## Data provided
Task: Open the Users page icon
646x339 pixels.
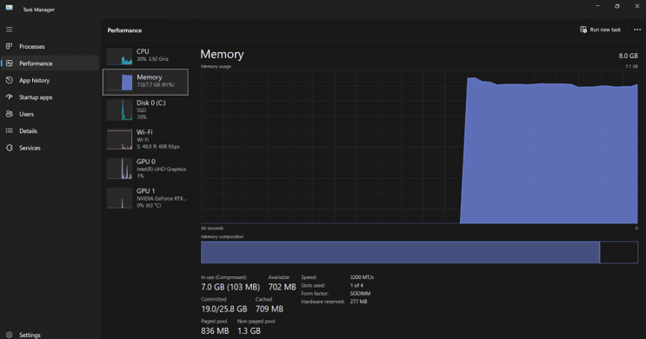Action: pyautogui.click(x=9, y=114)
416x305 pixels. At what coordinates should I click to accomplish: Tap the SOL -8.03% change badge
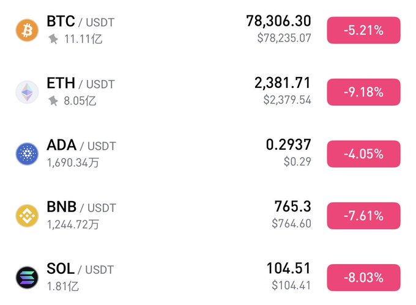click(363, 277)
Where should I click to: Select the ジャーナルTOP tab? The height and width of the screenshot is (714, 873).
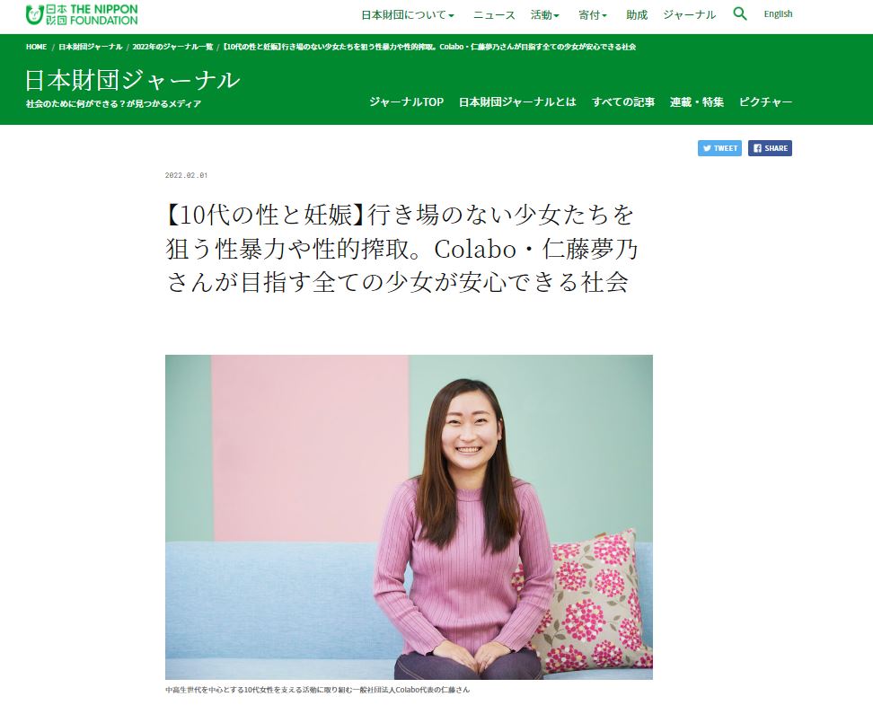click(x=407, y=101)
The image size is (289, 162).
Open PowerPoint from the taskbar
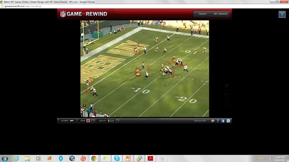click(128, 158)
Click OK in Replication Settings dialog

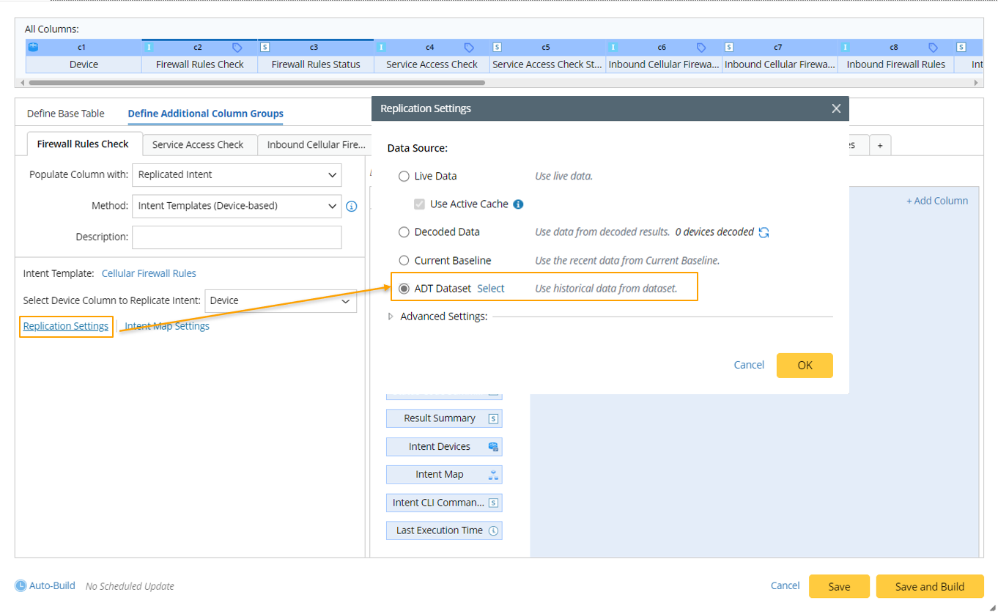tap(804, 366)
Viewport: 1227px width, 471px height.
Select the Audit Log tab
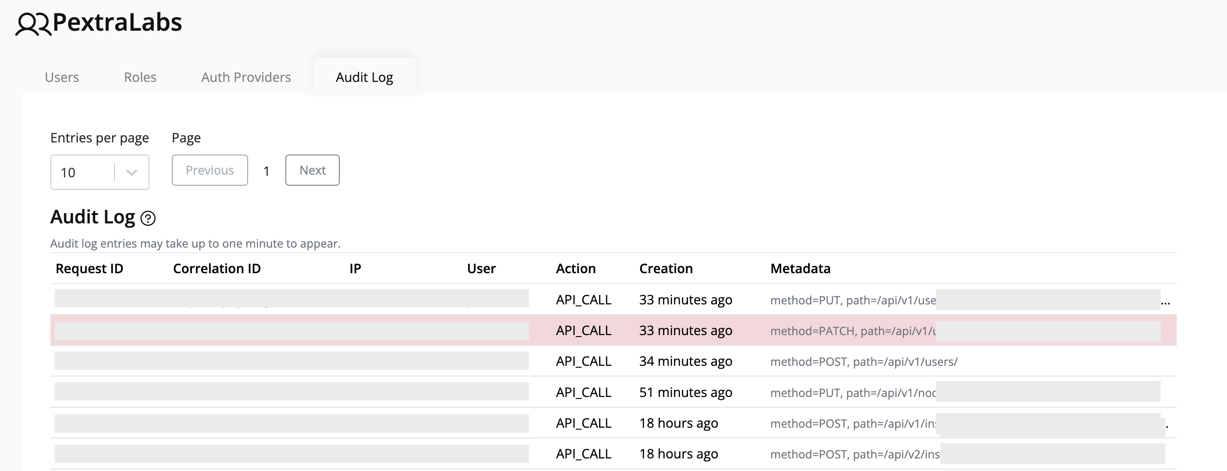(x=364, y=77)
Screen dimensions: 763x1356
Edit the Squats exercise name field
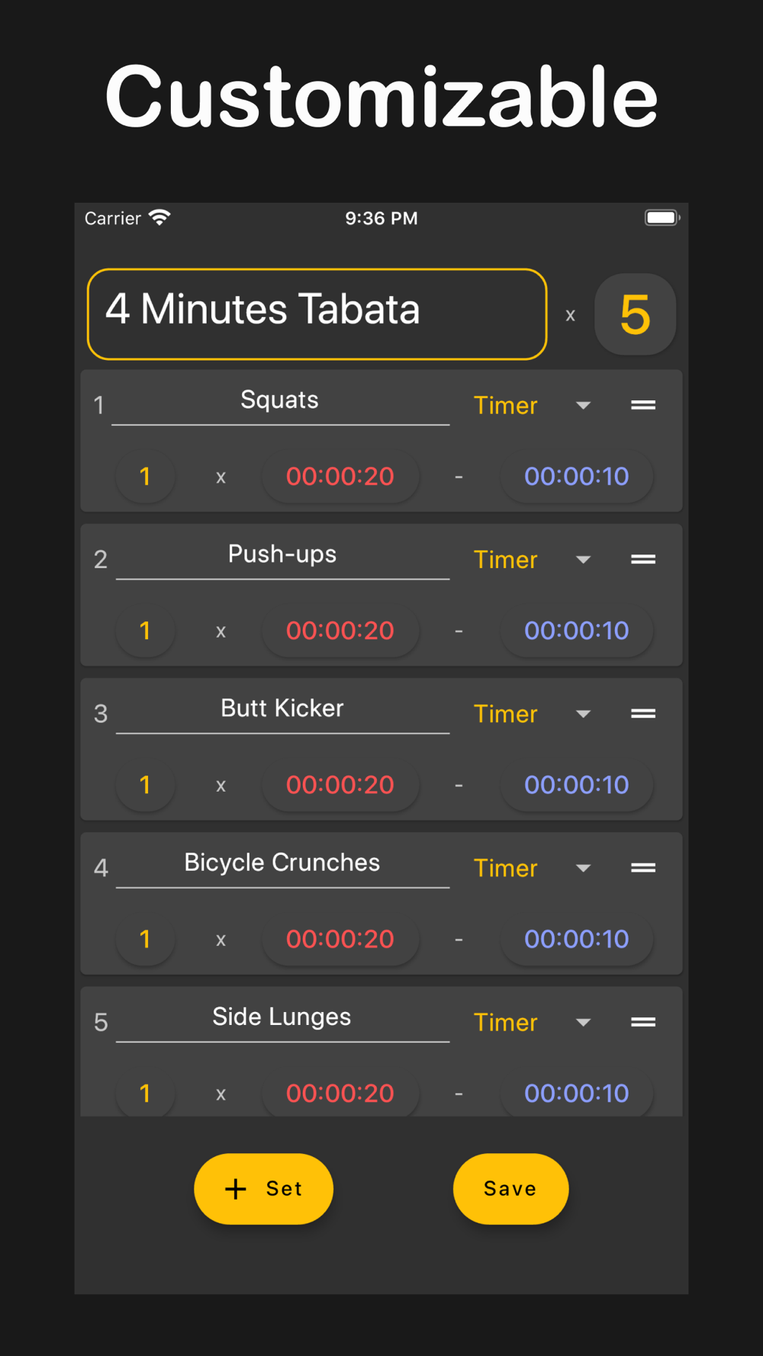click(x=280, y=400)
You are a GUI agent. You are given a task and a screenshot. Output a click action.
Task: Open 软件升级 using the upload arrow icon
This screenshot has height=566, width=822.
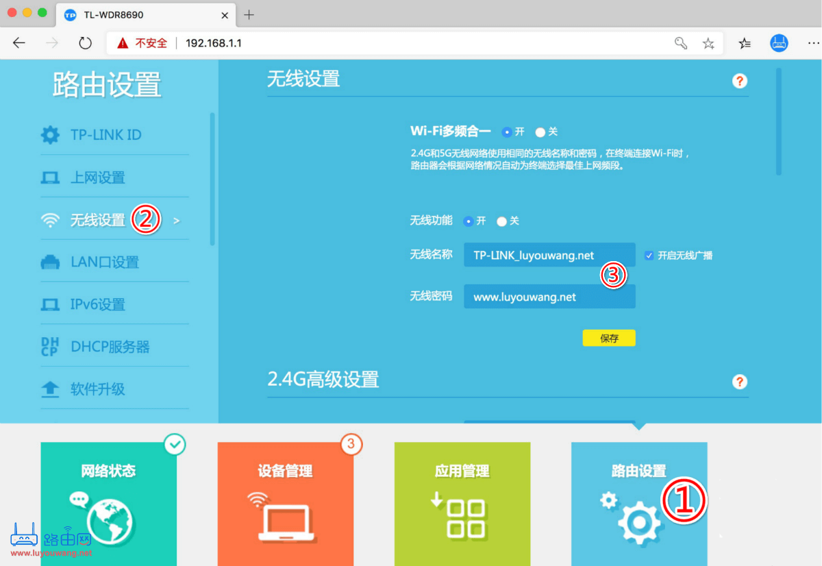coord(51,388)
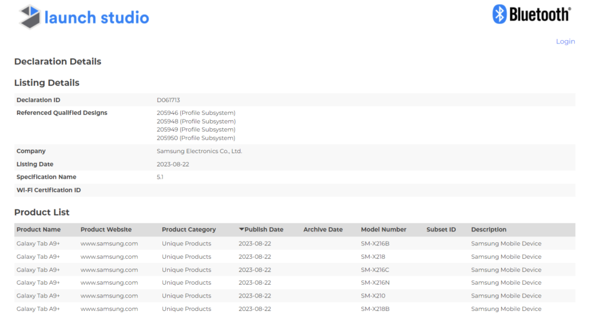Open www.samsung.com link in SM-X216B row
594x319 pixels.
click(109, 244)
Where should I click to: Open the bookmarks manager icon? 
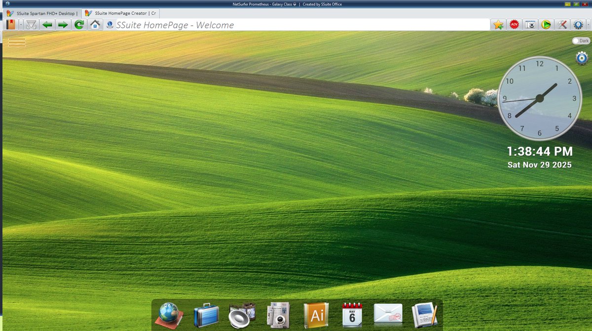(x=10, y=24)
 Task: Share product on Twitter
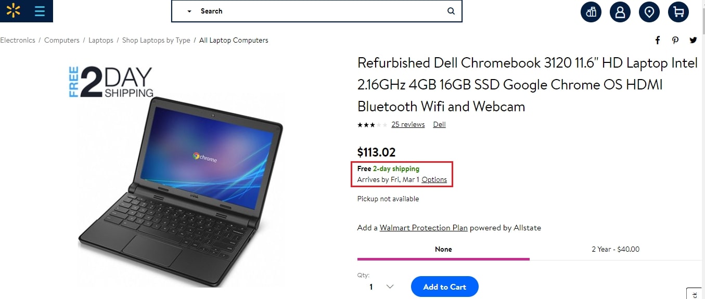click(x=693, y=40)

## Work instruction
Write the records out exactly, dropping every image.

## Completed task
Task: Open the Users page icon
646x339 pixels.
Action: pyautogui.click(x=9, y=114)
416x305 pixels. At what coordinates should I click to accomplish: Tap the SOL -8.03% change badge
click(363, 277)
Where should I click to: Select the ジャーナルTOP tab? The height and width of the screenshot is (714, 873).
click(x=407, y=101)
The image size is (289, 162).
Open PowerPoint from the taskbar
click(128, 158)
Click OK in Replication Settings dialog

tap(804, 366)
Viewport: 1227px width, 471px height.
Select the Audit Log tab
(x=364, y=77)
Screen dimensions: 763x1356
Edit the Squats exercise name field
click(x=280, y=400)
You are a GUI agent. You are given a task and a screenshot. Output a click action.
Task: Open 软件升级 using the upload arrow icon
This screenshot has height=566, width=822.
coord(51,388)
Open www.samsung.com link in SM-X216B row
594x319 pixels.
click(109, 244)
Where should I click to: Open the bookmarks manager icon? 
(x=10, y=24)
 Task: Share product on Twitter
click(x=693, y=40)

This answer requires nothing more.